Ignoring U.S. concerns, Azerbaijan on Thursday succeeded in forcing the Organization for Security and Cooperation in Europe to close its office in Yerevan that has promoted political reforms in Armenia.
The office has faced an uncertain future since Baku vetoed late last year a further extension of its mandate, objecting to a humanitarian demining program implemented by it in Armenia.
The Azerbaijani delegation to the OSCE headquarters in Vienna insisted in a January statement that the program “can strengthen the capacity and skills of relevant Armenian structures” in the Nagorno-Karabakh conflict. It accused Armenia of seeking to “misuse the OSCE Office in Yerevan against legitimate interests of Azerbaijan.”

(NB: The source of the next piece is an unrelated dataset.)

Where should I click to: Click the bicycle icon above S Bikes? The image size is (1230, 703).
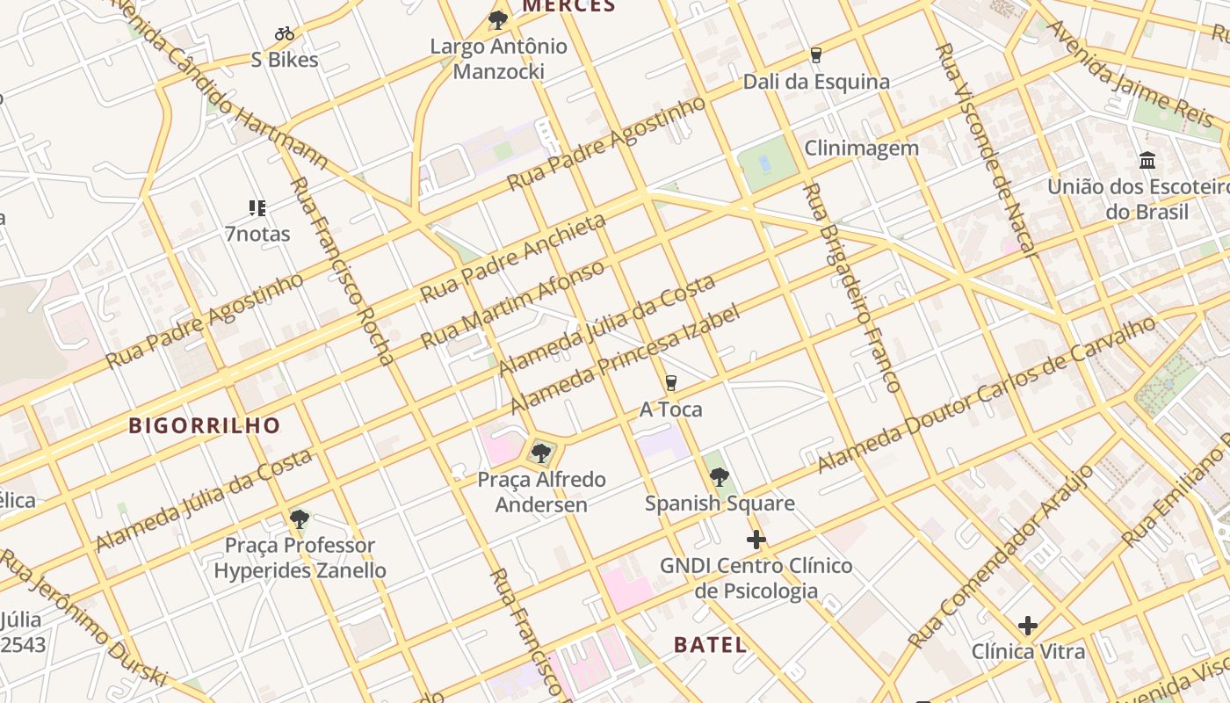[x=285, y=34]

Armenia shrugged off those allegations. It said that Baku is simply keen to force the closure of the Yerevan office after having a similar OSCE office in Baku shut down in 2015. OSCE decisions on opening such missions and extending their activities have to be unanimously approved by all 57 member states of the organization.
Baku did not drop its objections even after the Armenian government agreed later in January to exclude demining from a wide range of OSCE activities in Armenia. That prompted a stern warning from the United States, with a senior U.S. diplomat saying in February that the closure of the Yerevan office would “reflect poorly on Azerbaijan.”

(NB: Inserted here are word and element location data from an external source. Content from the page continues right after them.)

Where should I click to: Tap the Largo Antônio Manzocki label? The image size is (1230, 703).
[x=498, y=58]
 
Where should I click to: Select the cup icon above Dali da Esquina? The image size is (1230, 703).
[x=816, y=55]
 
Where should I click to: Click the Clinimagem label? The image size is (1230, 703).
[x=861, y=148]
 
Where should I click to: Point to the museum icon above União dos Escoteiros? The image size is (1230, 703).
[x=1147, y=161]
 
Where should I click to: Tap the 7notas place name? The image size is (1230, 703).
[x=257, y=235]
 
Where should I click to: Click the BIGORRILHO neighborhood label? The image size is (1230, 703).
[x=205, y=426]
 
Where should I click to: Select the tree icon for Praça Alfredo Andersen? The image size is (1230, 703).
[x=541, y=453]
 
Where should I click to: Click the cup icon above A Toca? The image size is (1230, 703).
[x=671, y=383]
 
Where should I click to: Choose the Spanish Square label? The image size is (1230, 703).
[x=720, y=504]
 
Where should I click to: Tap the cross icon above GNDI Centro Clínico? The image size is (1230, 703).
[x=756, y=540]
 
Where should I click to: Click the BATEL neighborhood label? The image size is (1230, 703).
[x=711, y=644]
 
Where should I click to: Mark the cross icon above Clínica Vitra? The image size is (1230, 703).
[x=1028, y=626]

A representative of Austria, the current holder of the OSCE presidency, told the OSCE’s Permanent Council in Vienna on Thursday that the Azerbaijani government remains adamant in demanding the office closure.
“The United States regrets the impending closure of the OSCE Office in Yerevan,” Kate Byrnes, the charge d’affaires of the U.S. mission to the OSCE, said at the meeting. “We lament the loss of the last OSCE field operation in the South Caucasus.”
“Armenia, in the spirit of compromise, agreed that the Office in Yerevan would end these [humanitarian demining] activities,” she stressed.
The Armenian Foreign Ministry strongly condemned Baku’s uncompromising stance on the issue. The ministry spokesman, Tigran Balayan, said Azerbaijan’s authoritarian leadership is highlighting its dismal human rights record and “deepening the gap between itself and the international community.”
Byrnes also praised the Armenian government’s long-running cooperation with the OSCE and its Yerevan office in particular. The office’s promotion of human rights, tax and police reforms, gender equality and press freedom has brought about “positive results,” she said.
The American diplomat went on to urge the organization’s Austrian chairmanship to “explore new ways of maintaining an OSCE presence in Armenia and throughout the South Caucasus.”
Balayan said in that regard that the authorities in Yerevan are open to “new avenues of implementing OSCE projects in Armenia.”